> [Data items]:
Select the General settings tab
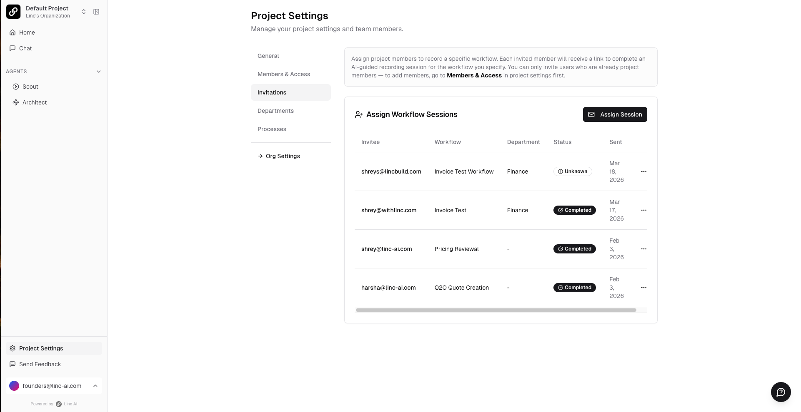The image size is (801, 412). click(268, 56)
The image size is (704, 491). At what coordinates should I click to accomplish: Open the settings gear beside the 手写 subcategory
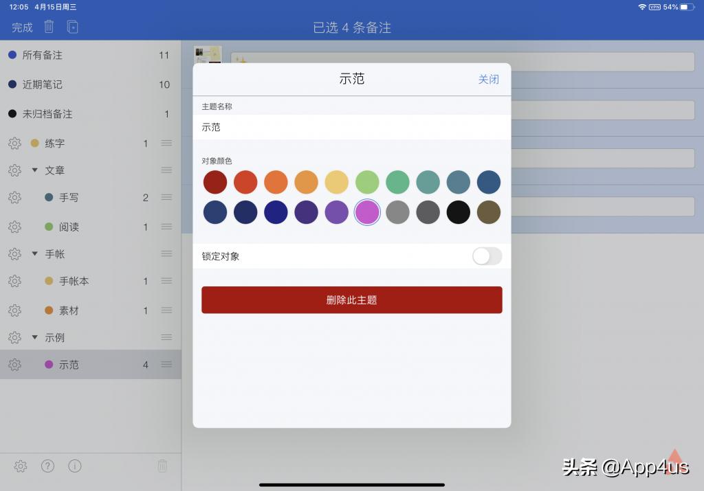click(x=15, y=198)
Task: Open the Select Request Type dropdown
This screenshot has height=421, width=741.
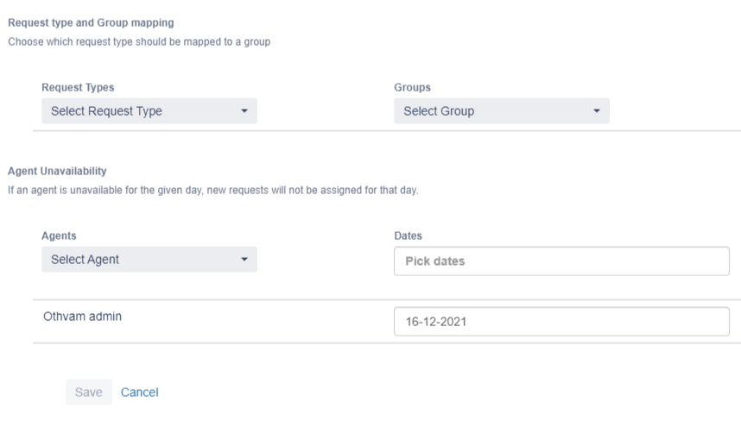Action: [149, 110]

> [To do]: The result should be every entry, word for word, and no pictures.

> [Answer to this problem]:
Select the General settings tab
The image size is (801, 412). click(268, 56)
The image size is (704, 491). At what coordinates should I click to accomplish: Open the settings gear beside the 手写 subcategory
click(x=15, y=198)
Task: Open the Select Request Type dropdown
This screenshot has height=421, width=741.
Action: [149, 110]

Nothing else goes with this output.